**Exercise:**
Copy out, exactly as given, every line from the line with "This screenshot has width=1080, height=700." to the end of the listing, both of those lines included.

++++ Extracted material ++++

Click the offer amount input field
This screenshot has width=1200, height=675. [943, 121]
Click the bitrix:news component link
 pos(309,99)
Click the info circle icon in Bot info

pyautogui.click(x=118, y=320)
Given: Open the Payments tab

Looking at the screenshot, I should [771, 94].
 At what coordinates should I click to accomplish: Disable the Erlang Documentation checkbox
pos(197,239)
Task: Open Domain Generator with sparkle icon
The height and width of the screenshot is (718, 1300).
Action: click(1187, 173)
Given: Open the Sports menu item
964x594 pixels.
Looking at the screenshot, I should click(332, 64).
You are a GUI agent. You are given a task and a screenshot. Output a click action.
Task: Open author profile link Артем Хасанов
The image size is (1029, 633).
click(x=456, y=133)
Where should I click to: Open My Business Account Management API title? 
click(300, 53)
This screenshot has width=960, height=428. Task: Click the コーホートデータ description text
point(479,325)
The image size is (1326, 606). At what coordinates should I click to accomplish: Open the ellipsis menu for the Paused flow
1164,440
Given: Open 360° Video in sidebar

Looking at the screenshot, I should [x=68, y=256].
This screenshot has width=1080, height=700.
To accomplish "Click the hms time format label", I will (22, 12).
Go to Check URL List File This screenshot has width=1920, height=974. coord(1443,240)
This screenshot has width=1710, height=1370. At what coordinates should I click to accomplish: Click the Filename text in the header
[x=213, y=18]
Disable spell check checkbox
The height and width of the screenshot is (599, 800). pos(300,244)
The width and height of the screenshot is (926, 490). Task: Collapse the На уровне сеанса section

++++

**Written response:**
This screenshot has width=1080, height=700.
To accomplish "Click the hms time format label", I will (22, 12).
Go to Check URL List File This screenshot has width=1920, height=974. coord(1443,240)
This screenshot has width=1710, height=1370. At what coordinates should I click to accomplish: Click the Filename text in the header
[x=213, y=18]
Disable spell check checkbox
The height and width of the screenshot is (599, 800). pos(300,244)
The width and height of the screenshot is (926, 490). Task: Collapse the На уровне сеанса section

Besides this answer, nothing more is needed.